**WHAT IS NEEDED:**
Copy the records exactly, leaving out every picture.

**GIVEN RECORDS:**

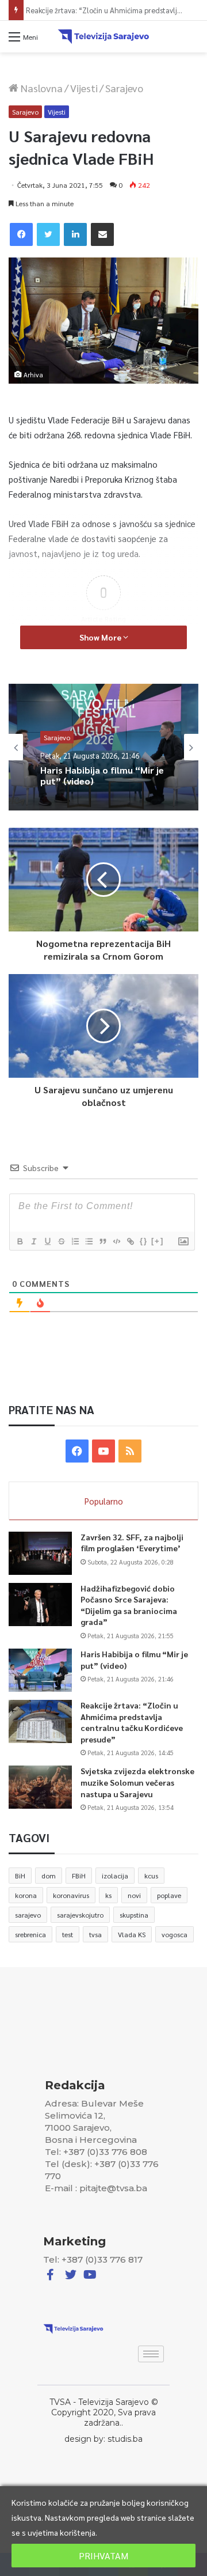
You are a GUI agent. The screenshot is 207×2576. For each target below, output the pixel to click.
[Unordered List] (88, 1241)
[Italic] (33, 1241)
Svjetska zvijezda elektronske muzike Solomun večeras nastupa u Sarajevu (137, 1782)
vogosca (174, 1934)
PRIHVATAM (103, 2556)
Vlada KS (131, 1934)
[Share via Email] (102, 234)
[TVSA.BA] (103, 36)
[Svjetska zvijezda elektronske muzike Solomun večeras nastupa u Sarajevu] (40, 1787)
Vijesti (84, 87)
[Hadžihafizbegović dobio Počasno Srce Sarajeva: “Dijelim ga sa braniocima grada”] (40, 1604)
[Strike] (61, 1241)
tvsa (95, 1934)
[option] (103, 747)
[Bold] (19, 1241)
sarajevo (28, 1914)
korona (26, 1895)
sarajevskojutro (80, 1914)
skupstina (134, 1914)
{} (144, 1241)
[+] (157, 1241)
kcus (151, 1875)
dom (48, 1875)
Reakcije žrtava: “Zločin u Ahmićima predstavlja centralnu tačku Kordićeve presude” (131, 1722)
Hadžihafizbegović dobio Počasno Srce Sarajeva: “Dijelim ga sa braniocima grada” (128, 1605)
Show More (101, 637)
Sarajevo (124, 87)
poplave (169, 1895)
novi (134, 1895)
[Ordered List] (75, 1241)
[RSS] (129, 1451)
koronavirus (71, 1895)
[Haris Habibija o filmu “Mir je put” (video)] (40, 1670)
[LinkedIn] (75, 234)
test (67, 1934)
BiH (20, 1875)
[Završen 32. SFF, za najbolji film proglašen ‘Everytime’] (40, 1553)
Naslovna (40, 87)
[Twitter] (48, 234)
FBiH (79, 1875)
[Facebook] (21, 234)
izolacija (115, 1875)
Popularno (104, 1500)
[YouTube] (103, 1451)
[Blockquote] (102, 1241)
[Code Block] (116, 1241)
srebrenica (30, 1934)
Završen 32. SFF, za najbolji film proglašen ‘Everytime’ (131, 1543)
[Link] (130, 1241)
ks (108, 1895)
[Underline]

**WORKED SOLUTION:**
You are a GUI agent. The screenshot is 207×2576. For each target below, output the pixel to click.
[Unordered List] (88, 1241)
[Italic] (33, 1241)
Svjetska zvijezda elektronske muzike Solomun večeras nastupa u Sarajevu (137, 1782)
vogosca (174, 1934)
PRIHVATAM (103, 2556)
Vlada KS (131, 1934)
[Share via Email] (102, 234)
[TVSA.BA] (103, 36)
[Svjetska zvijezda elektronske muzike Solomun večeras nastupa u Sarajevu] (40, 1787)
Vijesti (84, 87)
[Hadžihafizbegović dobio Počasno Srce Sarajeva: “Dijelim ga sa braniocima grada”] (40, 1604)
[Strike] (61, 1241)
tvsa (95, 1934)
[option] (103, 747)
[Bold] (19, 1241)
sarajevo (28, 1914)
korona (26, 1895)
sarajevskojutro (80, 1914)
skupstina (134, 1914)
{} (144, 1241)
[+] (157, 1241)
kcus (151, 1875)
dom (48, 1875)
Reakcije žrtava: “Zločin u Ahmićima predstavlja centralnu tačku Kordićeve presude” (131, 1722)
Hadžihafizbegović dobio Počasno Srce Sarajeva: “Dijelim ga sa braniocima grada” (128, 1605)
Show More (101, 637)
Sarajevo (124, 87)
poplave (169, 1895)
novi (134, 1895)
[Ordered List] (75, 1241)
[RSS] (129, 1451)
koronavirus (71, 1895)
[Haris Habibija o filmu “Mir je put” (video)] (40, 1670)
[LinkedIn] (75, 234)
test (67, 1934)
BiH (20, 1875)
[Završen 32. SFF, za najbolji film proglašen ‘Everytime’] (40, 1553)
Naslovna (40, 87)
[Twitter] (48, 234)
FBiH (79, 1875)
[Facebook] (21, 234)
izolacija (115, 1875)
Popularno (104, 1500)
[YouTube] (103, 1451)
[Blockquote] (102, 1241)
[Code Block] (116, 1241)
srebrenica (30, 1934)
Završen 32. SFF, za najbolji film proglašen ‘Everytime’ (131, 1543)
[Link] (130, 1241)
ks (108, 1895)
[Underline]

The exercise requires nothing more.